-- begin Provided passage --

Erste Bank sold EUR 23.5 million of its written off receivables to the Czech APS Fund last year. Piraeus Bank, on the other hand, cleaned its balance sheet of the problematic loans made in the earlier period, having set aside EUR 42 million for the purpose. The director general of WM Equity Partners and one of the first portfolio managers in Serbia, Vladimir Pavlovic, believes that the new changes to the regulations will considerably improve the NPL market and positively impact the financial market and the Serbian economy, adding that it's pity it didn't happened much earlier.


– On the other hand, I think that it is natural that the clients for such receivables will certainly be the potential partners interested in ownership shares in companies with financial problems. Foreign funds will certainly be interested in large transactions, more precisely, in receivables to companies which have or did have profits larger than EUR 50 million – Pavlovic says.

Our interviewee hopes that local funds will develop as well and that they will successfully cover the segment of companies with smaller profits.

– Founding local private funds for the purchase of receivables and the restructuring of companies may be interesting for local investors as well, as they can now contribute only symbolically, by making fixed-term deposits in commercial banks – Pavlovic says.

-- end Provided passage --
-- begin Information shown --

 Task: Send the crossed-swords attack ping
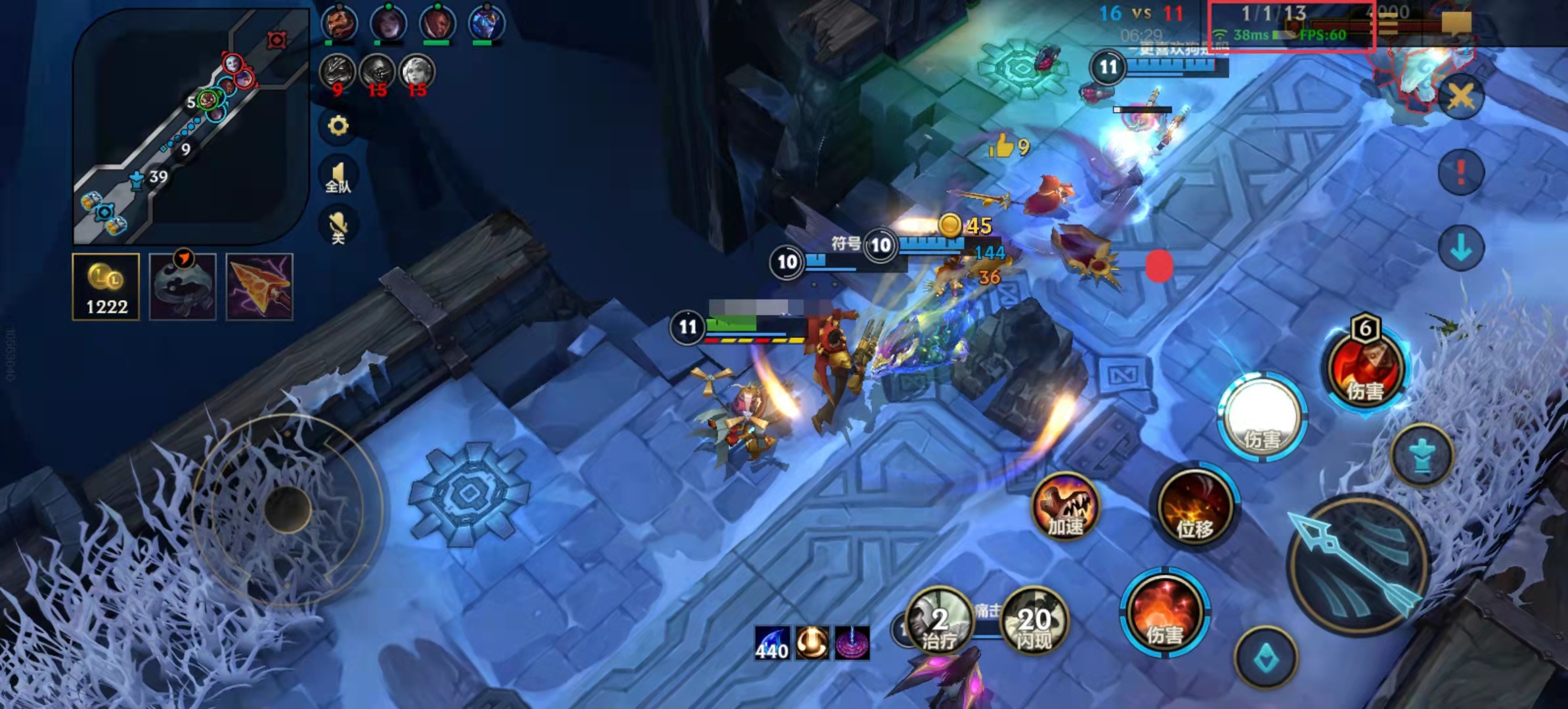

-- end Information shown --

- **Challenges**
- 1) Retype everything in the article on Serbia's bad-loan market from "Our interviewee hopes" down to "banks – Pavlovic says.".
- 2) Write what comes next in the article on Serbia's bad-loan market, picking up right after its final sentence.
The listing is separate from the article on Serbia's bad-loan market.

- **Outputs in order**
- 1)
Our interviewee hopes that local funds will develop as well and that they will successfully cover the segment of companies with smaller profits.

– Founding local private funds for the purchase of receivables and the restructuring of companies may be interesting for local investors as well, as they can now contribute only symbolically, by making fixed-term deposits in commercial banks – Pavlovic says.

- 2)
Compliments from the EBRD

The European Commission has recently commended the National Bank of Serbia and the Government of Serbia for their efforts in resolving NPLs. The NPL Resolution Strategy and the accompanying action plan were adopted in August 2015. The Government of Serbia is realizing the NPL Resolution Strategy in cooperation with the IMF, the World Bank and the EBRD. The EBRD is interested in supporting the resolution of NPLs in Serbia and the restructuring of problematic companies in cooperation with private investors, as recently stated by Daniel Berg, the EBRD director for Serbia.

– The EBRD could act as a co-investor to the funds interested in working on restructuring the companies with bad business results in Serbia – Berg said and cited the recently announced KKR project in Greece, focusing on restructuring under-performing companies, as a good example.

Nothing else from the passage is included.